Dietary Concerns

It humbles me to think that I actually started on an important path of self improvement about 16 years ago. It all starts with breakfast.

I was in therapy at the time, as I had been before, and I was also on the typical teenage diet of skipping breakfast and having a chocolate bar for lunch if I had a dollar. Out of what seemed like far left field my therapist asked me if I was anorexic.

To keep the exposition short; I started eating breakfast everyday mostly to avoid the bizarre line of questioning she was going down under her hypothesis.

And of course felt better, slightly. It didn’t fix anything per se, it just made me feel a tiny bit less awful. Instead of being a -10 I became a -8 on the happiness scale. Eventually I noticed that when I didn’t eat breakfast I was moody again but I didn’t let it overcome me because I knew exactly where it was coming from and I knew to try eating something before sinking into catastrophic feelings.
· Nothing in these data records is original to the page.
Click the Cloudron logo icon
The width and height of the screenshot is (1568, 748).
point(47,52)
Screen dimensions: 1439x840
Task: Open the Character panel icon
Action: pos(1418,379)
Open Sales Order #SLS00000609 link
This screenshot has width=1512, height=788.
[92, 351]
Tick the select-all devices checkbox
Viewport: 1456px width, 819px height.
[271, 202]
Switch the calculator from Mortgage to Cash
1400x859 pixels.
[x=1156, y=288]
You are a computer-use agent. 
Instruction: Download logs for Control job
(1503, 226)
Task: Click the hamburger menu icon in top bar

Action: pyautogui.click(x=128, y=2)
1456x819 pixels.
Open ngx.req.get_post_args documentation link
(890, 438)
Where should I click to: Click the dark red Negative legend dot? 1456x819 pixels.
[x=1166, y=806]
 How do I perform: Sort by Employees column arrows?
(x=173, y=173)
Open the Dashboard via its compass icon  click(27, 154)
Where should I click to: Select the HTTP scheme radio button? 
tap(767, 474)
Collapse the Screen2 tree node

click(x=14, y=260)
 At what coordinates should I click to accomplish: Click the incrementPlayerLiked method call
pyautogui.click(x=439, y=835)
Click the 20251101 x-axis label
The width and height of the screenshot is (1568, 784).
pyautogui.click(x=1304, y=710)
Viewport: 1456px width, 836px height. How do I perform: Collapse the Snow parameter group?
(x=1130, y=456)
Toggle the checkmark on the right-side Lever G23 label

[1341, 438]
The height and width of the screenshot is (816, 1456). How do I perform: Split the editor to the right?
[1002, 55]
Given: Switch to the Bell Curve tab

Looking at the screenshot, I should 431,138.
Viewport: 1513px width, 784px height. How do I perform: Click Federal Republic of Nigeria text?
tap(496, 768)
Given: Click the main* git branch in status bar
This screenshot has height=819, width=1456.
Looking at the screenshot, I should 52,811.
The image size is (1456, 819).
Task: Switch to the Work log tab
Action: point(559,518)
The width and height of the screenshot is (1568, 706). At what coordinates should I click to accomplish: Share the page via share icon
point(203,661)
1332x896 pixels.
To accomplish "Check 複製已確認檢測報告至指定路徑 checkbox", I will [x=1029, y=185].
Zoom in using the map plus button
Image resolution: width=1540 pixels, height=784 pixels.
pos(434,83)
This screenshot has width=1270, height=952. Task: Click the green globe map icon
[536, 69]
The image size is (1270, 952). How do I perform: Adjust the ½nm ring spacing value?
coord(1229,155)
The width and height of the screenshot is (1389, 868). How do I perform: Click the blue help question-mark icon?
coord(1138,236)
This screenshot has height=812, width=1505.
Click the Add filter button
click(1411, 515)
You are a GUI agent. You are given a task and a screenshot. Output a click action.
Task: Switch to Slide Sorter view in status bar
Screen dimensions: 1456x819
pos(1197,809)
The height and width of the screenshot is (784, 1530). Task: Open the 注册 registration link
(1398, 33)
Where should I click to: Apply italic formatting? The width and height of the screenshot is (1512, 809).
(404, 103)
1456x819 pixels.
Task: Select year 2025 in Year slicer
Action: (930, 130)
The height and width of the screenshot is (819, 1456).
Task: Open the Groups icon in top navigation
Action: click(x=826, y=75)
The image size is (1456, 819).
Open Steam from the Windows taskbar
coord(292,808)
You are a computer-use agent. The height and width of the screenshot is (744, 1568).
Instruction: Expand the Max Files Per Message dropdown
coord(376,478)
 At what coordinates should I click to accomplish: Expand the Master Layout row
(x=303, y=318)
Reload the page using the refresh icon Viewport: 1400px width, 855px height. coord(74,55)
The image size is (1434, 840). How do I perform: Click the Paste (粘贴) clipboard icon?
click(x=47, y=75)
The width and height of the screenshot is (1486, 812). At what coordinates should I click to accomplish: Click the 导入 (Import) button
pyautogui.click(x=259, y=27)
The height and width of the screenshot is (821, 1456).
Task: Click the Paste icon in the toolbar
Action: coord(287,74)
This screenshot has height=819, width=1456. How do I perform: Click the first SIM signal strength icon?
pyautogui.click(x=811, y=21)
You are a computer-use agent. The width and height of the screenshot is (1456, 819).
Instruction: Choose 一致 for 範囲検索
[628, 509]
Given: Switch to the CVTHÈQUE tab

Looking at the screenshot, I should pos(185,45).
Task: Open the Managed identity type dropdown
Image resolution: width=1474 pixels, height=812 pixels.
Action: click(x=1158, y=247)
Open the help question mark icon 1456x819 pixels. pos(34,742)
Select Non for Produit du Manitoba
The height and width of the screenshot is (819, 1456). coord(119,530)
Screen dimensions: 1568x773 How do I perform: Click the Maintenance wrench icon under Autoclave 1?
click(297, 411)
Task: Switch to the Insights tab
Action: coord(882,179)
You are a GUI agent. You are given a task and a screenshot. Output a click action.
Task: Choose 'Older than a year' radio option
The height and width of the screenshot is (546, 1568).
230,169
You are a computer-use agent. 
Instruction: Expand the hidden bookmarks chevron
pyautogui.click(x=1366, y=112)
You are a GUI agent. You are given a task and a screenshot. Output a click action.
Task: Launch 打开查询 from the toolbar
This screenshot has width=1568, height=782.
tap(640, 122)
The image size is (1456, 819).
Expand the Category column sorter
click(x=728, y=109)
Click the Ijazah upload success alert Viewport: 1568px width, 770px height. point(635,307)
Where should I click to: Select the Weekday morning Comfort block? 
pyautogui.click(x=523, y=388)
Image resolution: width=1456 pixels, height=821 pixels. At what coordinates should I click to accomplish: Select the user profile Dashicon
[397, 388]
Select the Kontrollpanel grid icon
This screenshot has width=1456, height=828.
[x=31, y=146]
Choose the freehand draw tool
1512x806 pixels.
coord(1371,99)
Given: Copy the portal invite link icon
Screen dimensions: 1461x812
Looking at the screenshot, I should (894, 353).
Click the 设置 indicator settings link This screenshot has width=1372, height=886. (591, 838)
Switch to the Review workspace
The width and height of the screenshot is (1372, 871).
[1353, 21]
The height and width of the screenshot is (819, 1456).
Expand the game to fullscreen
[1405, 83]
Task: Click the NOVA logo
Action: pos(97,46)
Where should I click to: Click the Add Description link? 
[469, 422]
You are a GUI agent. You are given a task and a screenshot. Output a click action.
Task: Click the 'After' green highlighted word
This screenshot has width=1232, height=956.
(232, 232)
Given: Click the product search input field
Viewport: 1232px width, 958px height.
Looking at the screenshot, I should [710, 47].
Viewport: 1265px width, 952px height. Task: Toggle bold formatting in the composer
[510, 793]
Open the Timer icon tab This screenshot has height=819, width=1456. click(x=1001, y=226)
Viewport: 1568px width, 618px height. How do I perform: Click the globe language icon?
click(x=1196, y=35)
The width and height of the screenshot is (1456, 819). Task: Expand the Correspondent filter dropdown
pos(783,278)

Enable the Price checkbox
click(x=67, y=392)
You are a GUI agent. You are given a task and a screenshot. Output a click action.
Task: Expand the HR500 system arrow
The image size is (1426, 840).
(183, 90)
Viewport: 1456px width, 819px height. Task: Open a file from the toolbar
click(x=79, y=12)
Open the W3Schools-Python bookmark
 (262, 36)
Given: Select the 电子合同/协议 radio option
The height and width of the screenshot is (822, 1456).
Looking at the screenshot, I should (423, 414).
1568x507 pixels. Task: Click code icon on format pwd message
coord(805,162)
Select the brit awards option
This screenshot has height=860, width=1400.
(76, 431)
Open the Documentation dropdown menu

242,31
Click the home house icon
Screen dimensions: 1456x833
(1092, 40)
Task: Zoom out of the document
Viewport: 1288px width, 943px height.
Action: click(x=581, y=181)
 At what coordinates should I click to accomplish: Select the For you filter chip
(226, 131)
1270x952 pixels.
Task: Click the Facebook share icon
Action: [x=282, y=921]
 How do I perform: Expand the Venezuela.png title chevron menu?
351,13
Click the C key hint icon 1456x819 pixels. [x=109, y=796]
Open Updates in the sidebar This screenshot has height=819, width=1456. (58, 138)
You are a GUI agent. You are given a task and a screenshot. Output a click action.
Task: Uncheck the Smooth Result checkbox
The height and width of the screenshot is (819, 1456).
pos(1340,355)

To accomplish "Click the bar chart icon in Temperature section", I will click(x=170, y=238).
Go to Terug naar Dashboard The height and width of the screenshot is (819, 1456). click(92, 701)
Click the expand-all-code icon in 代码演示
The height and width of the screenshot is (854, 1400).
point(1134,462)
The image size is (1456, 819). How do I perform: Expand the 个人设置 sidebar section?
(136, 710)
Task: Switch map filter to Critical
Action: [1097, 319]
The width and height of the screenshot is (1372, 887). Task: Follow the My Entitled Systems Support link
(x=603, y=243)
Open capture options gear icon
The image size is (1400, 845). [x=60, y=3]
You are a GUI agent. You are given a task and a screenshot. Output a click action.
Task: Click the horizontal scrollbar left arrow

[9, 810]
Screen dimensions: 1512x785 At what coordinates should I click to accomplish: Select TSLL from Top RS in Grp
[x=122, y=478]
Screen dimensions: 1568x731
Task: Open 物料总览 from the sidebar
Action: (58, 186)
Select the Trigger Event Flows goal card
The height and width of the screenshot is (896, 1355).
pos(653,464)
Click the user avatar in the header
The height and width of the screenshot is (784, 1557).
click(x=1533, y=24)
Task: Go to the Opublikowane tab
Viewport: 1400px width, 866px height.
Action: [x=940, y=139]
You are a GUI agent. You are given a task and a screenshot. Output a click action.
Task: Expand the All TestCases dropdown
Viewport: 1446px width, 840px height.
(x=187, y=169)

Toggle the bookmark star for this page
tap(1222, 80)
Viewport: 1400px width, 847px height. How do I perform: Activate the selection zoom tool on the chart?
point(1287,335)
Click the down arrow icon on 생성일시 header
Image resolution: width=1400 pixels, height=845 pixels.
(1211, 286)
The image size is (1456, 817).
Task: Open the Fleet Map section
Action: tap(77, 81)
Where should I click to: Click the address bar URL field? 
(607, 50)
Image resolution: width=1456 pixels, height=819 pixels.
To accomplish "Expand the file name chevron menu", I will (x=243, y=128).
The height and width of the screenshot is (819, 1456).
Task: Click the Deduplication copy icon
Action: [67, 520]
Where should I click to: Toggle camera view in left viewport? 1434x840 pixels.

Flash forward a lot of years to when I was working at a breakfast place, starting work at 7am. In the winter getting to work was fucking bleak. I decided to see if taking vitamin D helped and sure enough it did although again I didn’t feel an improvement in my mood, just less prone to feeling low. The highs weren’t higher but the lows weren’t as low. I kept taking vitamin D through the summer though because I could really feel a buffer between me and despair. Instead of just existing at a -8 I could really tell the difference between when life was going wrong and when it wasn’t.

Again cutting exposition short; I now take handfuls of vitamins, a lot of mood boosters and also for my skin (because being thirty and having acne is in and of itself a major fucking downer) and for my bones and joints because I’m further the project of feeling good by starting to work out since about April.

What’s strange is that I can look back and see how my baseline has risen, how I’m almost never miserable and how I’m much better as a person and yet because I’ve never felt above baseline it’s easy to feel that nothing has changed, that I haven’t gained anything, I’m just running a lot harder to stand still.

What is the grand difference between being a -10 and a -2 if being -2 takes up 90% of my focus?

I didn’t want this post to be a bummer, which I feel like it veers towards, it was supposed to show that the incremental steps can get overlooked even though they do add up to something. I know that if I right now could meet my 16 year old self the difference would be monumental and I think my 16 year old self would be pleased. My lesson if I could send one back through time is that the emotional and philosophical changes come in the wake of the physical changes. And maybe it’s just the power of making a choice and sticking with it or getting swept up in effort as opposed to being adrift in cynicism but either way, and even if it is too little too late, I am currently the best version of me so far.